Browser-Based AI Plays Pokemon Red Autonomously

What It Is

An experimental project demonstrates how modern browser capabilities can run a complete AI gaming agent without server infrastructure. The system plays Pokemon Red using Qwen 2.5 1.5B for strategic planning through WebLLM, paired with a TensorFlow.js policy network that evaluates which actions succeed. A WebAssembly-compiled Game Boy emulator (binjgb) runs the actual game while the AI reads RAM directly to track progress like badges collected, party composition, and inventory items.

The architecture splits decision-making into two layers. The language model generates high-level strategies and action sequences based on current game state. The neural network then scores these proposed moves, learning from repeated playthroughs which approaches actually advance the game. This combination lets the agent improve over time without manual intervention.

Everything executes client-side in a Svelte application. WebGPU acceleration handles the computational load of running a 1.5B parameter model directly in the browser, making inference fast enough for real-time gameplay decisions.

Why It Matters

This project showcases how browser-based AI has reached a tipping point for practical applications. Running inference for billion-parameter models used to require dedicated servers and API calls. Now developers can build fully autonomous agents that operate entirely on client hardware, eliminating latency, server costs, and privacy concerns around sending data externally.

The gaming domain provides an ideal testbed because it offers clear success metrics and contained environments. Techniques proven here transfer to more practical applications - browser-based coding assistants, local document analysis tools, or privacy-focused chatbots that never send user data to remote servers.

For researchers and hobbyists, the open-source nature at https://github.com/sidmohan0/tesserack provides a working reference for combining WebLLM with reinforcement learning patterns. The RAM-reading approach for state extraction demonstrates how to interface AI systems with existing software without modifying the original application.

The client-side architecture also matters for accessibility. Anyone can experiment with the live demo at https://sidmohan0.github.io/tesserack/ without installing dependencies or configuring cloud services. This lowers barriers for developers exploring AI agent development.

Getting Started

The live demo runs immediately at https://sidmohan0.github.io/tesserack/ - no setup required. Opening the page loads the model, starts the emulator, and begins autonomous gameplay. Developers can watch how the agent interprets game state and makes decisions in real-time.

For those wanting to modify or extend the system, the source code lives at https://github.com/sidmohan0/tesserack. The repository includes the Svelte application structure, WebLLM integration code, and the TensorFlow.js policy network implementation.

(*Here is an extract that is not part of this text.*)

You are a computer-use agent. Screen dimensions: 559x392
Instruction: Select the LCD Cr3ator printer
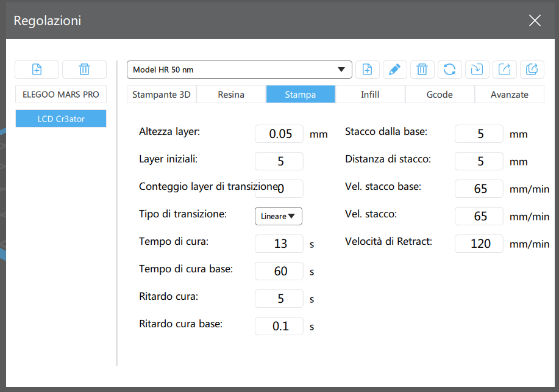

Key components to examine:

• WebLLM configuration for loading and running Qwen 2.5 1.5B
• RAM reading functions that extract game state from emulator memory
• The policy network architecture that scores potential actions
• Training loop that improves performance across multiple playthroughs

Developers familiar with JavaScript frameworks can fork the project and adapt it for different games or tasks. The pattern of combining LLM planning with learned policy evaluation applies broadly beyond Pokemon.

Context

Traditional game-playing AI typically uses either pure reinforcement learning (like AlphaGo) or scripted decision trees. This hybrid approach sits between those extremes - leveraging language models for strategic reasoning while using neural networks for tactical evaluation.

Pure RL agents often require millions of training episodes. By using an LLM to propose reasonable strategies upfront, the system needs fewer iterations to find successful approaches. However, this comes with tradeoffs. The 1.5B model size limits reasoning depth compared to larger models, and browser memory constraints restrict how much game history the agent can consider.

Alternative approaches include server-based agents with more powerful models, or local desktop applications using frameworks like LangChain. The browser-based implementation sacrifices some capability for convenience and accessibility.

The developer notes the architecture became messy from mid-project scope changes - a common reality in experimental AI projects where requirements evolve as capabilities become clearer. Production systems would benefit from cleaner separation between the planning, evaluation, and execution layers.